Some data science platforms are completely cloud based (PaaS – Platform as a Service) or are on-premises and access cloud resources. Specifically, big data resources. Native integration with the Hadoop ecosystem is becoming an increasingly important capability when considering the volumes of data being stored in the cloud.
Cloud capabilities enhance the ability of the platform to access vast amounts of data and in the case of PaaS, provides the capability to scale compute resources.
The interface or lack thereof can make or break a data science platform depending on your specific requirements. The platform’s interface can be thought of in terms of its API and its GUI. The interface has a direct impact on the overall productivity of the platform.
From the API perspective, an open well documented interface makes it easier to integrate platform functionality into custom applications. Some IDEs have plugins that provide direct access to the platform’s API (code completion, syntax hits, etc.).
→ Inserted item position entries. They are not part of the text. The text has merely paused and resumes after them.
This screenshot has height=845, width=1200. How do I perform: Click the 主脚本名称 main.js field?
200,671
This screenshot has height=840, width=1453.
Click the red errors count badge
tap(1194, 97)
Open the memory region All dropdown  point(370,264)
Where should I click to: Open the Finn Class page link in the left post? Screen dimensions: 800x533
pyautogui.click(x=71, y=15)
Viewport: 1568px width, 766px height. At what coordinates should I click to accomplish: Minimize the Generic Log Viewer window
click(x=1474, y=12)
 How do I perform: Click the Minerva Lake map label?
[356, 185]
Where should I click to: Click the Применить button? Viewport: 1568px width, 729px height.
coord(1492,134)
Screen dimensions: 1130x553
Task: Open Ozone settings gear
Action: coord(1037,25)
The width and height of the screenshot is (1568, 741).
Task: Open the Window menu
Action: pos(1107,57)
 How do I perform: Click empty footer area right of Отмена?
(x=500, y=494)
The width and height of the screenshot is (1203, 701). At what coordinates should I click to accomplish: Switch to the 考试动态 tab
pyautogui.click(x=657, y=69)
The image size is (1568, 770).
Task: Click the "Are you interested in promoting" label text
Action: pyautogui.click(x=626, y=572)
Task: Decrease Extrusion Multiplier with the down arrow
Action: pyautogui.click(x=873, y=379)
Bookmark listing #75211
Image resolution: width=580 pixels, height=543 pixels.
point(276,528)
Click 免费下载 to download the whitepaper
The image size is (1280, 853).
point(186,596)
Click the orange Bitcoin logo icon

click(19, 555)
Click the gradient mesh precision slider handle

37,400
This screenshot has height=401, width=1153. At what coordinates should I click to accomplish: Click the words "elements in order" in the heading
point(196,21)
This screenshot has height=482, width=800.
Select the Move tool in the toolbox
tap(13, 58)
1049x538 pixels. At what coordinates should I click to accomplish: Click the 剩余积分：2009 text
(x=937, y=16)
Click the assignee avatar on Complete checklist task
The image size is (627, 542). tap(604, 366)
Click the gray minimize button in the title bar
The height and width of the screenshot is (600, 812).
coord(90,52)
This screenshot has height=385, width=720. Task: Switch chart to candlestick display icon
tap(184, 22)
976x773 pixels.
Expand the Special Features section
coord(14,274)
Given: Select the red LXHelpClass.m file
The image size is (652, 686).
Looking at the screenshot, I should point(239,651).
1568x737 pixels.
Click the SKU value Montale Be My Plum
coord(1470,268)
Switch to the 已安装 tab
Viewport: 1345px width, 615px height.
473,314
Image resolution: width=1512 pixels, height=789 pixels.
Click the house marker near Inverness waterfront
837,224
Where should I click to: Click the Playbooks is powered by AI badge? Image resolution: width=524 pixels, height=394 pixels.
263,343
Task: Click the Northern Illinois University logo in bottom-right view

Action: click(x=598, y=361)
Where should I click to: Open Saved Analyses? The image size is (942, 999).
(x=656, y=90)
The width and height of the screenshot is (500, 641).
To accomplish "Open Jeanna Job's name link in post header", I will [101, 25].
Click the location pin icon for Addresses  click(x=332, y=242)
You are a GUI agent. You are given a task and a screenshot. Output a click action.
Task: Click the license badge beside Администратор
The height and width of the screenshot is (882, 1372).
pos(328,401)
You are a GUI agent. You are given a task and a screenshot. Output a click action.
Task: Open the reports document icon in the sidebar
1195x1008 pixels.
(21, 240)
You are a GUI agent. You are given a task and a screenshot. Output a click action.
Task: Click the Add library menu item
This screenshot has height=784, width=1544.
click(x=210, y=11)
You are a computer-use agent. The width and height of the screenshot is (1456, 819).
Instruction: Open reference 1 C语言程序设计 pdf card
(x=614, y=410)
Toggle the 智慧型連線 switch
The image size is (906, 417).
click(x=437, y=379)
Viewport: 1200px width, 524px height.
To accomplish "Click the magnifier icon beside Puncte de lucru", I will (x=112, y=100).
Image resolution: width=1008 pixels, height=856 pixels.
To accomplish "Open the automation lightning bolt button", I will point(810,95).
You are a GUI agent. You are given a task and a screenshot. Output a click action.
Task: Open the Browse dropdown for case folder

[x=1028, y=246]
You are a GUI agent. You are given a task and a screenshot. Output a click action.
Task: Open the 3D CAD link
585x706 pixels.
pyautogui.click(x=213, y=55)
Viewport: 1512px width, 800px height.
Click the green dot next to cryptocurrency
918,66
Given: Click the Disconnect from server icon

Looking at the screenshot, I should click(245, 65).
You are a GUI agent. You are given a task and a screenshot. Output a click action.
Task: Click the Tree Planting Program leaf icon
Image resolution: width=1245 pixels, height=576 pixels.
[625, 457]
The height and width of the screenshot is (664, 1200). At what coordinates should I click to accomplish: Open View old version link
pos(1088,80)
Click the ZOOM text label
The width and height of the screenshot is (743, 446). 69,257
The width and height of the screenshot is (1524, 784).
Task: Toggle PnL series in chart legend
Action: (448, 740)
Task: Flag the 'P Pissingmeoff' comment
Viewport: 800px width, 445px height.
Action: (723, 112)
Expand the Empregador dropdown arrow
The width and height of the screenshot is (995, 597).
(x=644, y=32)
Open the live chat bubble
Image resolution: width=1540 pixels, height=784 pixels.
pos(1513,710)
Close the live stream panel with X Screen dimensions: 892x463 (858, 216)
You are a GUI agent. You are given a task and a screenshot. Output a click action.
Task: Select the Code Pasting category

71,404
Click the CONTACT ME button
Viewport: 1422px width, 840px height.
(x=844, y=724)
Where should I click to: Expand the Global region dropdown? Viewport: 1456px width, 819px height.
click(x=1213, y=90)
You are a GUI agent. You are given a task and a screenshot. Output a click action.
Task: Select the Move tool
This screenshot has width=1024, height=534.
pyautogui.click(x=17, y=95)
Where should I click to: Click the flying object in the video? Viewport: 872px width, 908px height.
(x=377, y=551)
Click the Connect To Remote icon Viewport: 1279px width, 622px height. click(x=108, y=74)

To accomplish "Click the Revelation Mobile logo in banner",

From a GUI perspective, a good GUI can increase overall efficiency and productivity by providing a way to visualize machine learning/analytic processes, select algorithms, shape data, and define parameters.
Community & Support
Community is very important, especially when leveraging open source data science platforms. A vibrant community provides a level of confidence that the platform will evolve and be enhanced. As new algorithms, techniques, and approaches are developed, they will be picked up by the community and incorporated into new platform functionality.
The community and its associated forums will also be where support can be obtained for issue resolution or where questions can be asked.
Many data science vendors wrap open source solutions within their own frameworks. This should not be discounted. Data science vendors can provide support above and beyond what may be found via the open source community. It may be more palatable to have a single point of contact with paid support versus searching a forum for a support solution.
How easy is it to deploy the final data science platform solution? What good is the solution if it is difficult or impossible to place it into production? For example:
Does the platform allow embedding into custom desktop and web applications?
What capabilities exist for parameterization?
Are web services supported?
Is there an open API available?
Does the data science platform support security? Does user level security exist? The need for security will be driven by data, compliance and audit requirements. The ability to define security by role may be necessary. This may also include row level security and the ability to anonymize specific attributes.
Information and business outcomes must be balanced to ensure that they do not conflict.
There is always an associated cost for any data science platform. Whether it is open source or proprietary. There may be hidden costs associated with the acquisition of hardware, training and licensing fees. There can also be costs associated with cloud based platforms where there is a requirement to pay for compute and storage. Also, is there a desire to pay for value added support from a vendor. Overall cost can be reduced by leveraging an open source platform or using the community editions of vendor products but paid support should not be overlooked.
The above list of considerations for choosing a data science platform is not exhaustive. It is a starting point on a journey of selecting data science platforms. I am interested in hearing about considerations that others feel may have been not included/overlooked.